Écouter les signes

Guilherme Romano

Dernièrement, un ami a vécu des moments stressants quand son corps, pourtant en forme, a cessé momentanément de collaborer comme à l’habitude. Sans qu’on parle de paralysie, il s’est réveillé un matin avec de gros engourdissements de tout son côté droit. Il me décrivait le tout comme une étrange sensation de perte de contrôle et de traîner un boulet avec soi.

Au-delà de l’inquiétude qui peut accompagner de telles expériences, il y a ce que ça cache : un manque d’écoute de soi. Car, après avoir passé des examens plus ou moins poussés, le constat est souvent révélateur : le corps a besoin de repos. On abuse souvent de notre système, pas toujours à l’écoute des signaux et souvent pas en recherche d’harmonie. Mais notre corps, lui, tente constamment de retrouver cet équilibre qui lui assure un fonctionnement optimal. Alors quand on exagère, il envoie des signes plus clairs.

Que ça vous soit déjà arrivé ou non, je suis convaincue que vous comprenez de quoi je parle. Ce peut-être simplement cette sensation de fatigue lancinante qui vous suit pendant plusieurs jours ou un mal de tête constant qui s’étire trop longtemps. Mais tous ces symptômes ont en commun de nous faire prendre conscience qu’on n’est pas invincible. On oublie qu’on doit prendre soin de soi et, selon notre capacité à déceler les indices, on se rend plus ou moins loin dans le dérapage.

S’il y a bien une chose qui ne s’achète pas, c’est la santé (malgré toutes les recettes miracles qui pullulent sur Internet). Se reposer, bien s’alimenter, faire du sport, se détendre, entretenir des relations harmonieuses, éviter le stress et favoriser les plaisirs sains, voilà des éléments-clés d’un bien-être constant. Et pour que notre corps demeure un allié, on doit être à son service et non l’inverse, lui fournir le carburant et les conditions gagnantes pour qu’il nous mène là où l’on veut aller.

Mais le sait-on vraiment? Connaît-on cette destination? Si la réponse est non, ne vous flagellez surtout pas. C’est correct, ce n’est pas une obligation d’avoir un plan quinquennal. Il faut cesser de se mettre une pression monstre et de toujours vouloir correspondre aux standards de la société. Personnellement, je préfère me sentir bien sans avoir de plan précis que de stresser pendant 20 ans pour atteindre mes objectifs. Si j’arrive usée, sur les genoux, à ma retraite, j’aurais l’impression d’avoir ratée quelque chose.

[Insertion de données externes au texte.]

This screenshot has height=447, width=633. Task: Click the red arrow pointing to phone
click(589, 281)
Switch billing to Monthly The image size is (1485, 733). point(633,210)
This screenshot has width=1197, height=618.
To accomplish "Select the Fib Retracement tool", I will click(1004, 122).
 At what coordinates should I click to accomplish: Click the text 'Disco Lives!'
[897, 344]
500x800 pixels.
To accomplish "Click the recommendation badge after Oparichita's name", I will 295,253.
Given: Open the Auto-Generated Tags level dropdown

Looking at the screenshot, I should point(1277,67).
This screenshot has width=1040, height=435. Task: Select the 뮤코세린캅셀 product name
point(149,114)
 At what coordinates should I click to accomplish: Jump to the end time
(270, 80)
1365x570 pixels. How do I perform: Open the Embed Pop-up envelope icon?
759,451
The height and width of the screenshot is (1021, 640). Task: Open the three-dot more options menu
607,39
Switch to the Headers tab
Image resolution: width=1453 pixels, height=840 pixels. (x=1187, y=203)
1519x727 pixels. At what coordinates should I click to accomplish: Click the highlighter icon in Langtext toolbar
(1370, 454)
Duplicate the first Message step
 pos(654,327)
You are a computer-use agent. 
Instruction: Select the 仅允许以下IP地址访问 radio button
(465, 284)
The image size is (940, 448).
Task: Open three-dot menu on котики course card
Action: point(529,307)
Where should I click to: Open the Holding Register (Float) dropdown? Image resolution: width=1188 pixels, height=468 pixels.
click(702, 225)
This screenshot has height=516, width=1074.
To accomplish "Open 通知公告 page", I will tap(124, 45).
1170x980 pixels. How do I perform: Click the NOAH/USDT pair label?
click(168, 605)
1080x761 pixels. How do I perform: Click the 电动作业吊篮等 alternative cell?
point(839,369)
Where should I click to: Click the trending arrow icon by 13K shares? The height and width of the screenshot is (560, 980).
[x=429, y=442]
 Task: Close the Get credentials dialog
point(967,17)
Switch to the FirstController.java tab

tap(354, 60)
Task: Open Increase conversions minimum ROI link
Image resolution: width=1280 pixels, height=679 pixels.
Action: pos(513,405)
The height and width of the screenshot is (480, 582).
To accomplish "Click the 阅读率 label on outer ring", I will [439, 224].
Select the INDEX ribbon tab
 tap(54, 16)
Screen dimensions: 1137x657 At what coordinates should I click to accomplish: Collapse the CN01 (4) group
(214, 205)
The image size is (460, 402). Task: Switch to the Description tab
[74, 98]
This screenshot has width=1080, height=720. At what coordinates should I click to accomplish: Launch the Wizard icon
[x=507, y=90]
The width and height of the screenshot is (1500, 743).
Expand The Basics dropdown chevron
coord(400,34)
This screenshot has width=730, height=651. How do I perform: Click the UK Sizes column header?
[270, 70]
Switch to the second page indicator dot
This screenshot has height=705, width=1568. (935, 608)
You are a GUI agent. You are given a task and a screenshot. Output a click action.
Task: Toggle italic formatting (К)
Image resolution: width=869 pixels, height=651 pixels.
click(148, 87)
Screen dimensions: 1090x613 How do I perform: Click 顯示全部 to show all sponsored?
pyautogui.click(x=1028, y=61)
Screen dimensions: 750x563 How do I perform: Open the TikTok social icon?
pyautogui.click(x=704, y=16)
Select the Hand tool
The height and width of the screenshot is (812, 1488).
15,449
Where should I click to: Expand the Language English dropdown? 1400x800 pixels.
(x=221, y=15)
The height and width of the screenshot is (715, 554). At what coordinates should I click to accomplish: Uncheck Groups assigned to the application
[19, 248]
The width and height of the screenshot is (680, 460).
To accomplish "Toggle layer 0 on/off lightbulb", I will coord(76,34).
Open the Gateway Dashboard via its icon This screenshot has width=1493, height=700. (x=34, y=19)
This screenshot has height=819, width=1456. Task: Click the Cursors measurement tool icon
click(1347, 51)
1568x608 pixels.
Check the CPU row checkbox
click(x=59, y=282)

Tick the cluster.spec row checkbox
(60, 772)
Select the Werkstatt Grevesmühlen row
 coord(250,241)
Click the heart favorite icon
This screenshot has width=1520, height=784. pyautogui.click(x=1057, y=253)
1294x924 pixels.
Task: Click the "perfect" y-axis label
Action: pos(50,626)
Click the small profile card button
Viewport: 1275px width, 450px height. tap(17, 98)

Étirer l’élastique, que ce soit sur le plan physique ou mental, c’est toujours risqué. Il y a dans l’air du temps cette tendance au dépassement. Mais, si on n’est pas accompagné dans cet exercice, on peut surcharger son système et le faire déraper. Vouloir prouver sa performance, sa vivacité, ça peut devenir exigeant, trop exigeant pour nous. Et si les signes ne sont pas décelés à temps, la chute peut être brutale.

On refoule beaucoup de choses de peur de paraître faible : émotions, tensions, colères, peines, déceptions et blessures. Ajoutez à cela des excès d’alcool et de nourriture, un manque de sommeil, un environnement hostile et stressant, des exigences qui ne font qu’augmenter… Et vous avez le cocktail parfait pour frapper le mur de plein fouet.

Pourtant, on le sait. On lit tous les jours des histoires de gens qui ont poussé la machine trop loin, qui ont perdu pied et qui regrette de ne pas avoir été assez alertes pour voir venir la vague qui les a engloutis. On lit de manière détachée ces textes qui nous disent que la santé est ce qu’on de plus précieux, on fait des résolutions de nouvel an en trinquant sans trop y croire. Puis un jour, ça nous happe.

Je ne veux en aucun cas être moralisatrice ce matin, au contraire. J’ai envie qu’on lève le nez de nos écrans et qu’on respire à plein poumon cette vie qui nous entoure et celle qui est en nous. Qu’on se souvienne que tout est possible quand on est en santé et que l’important, c’est de se connecter à ce merveilleux véhicule qu’est notre corps. Parce que ce serait dommage d’attendre de perdre la santé pour enfin l’apprécier.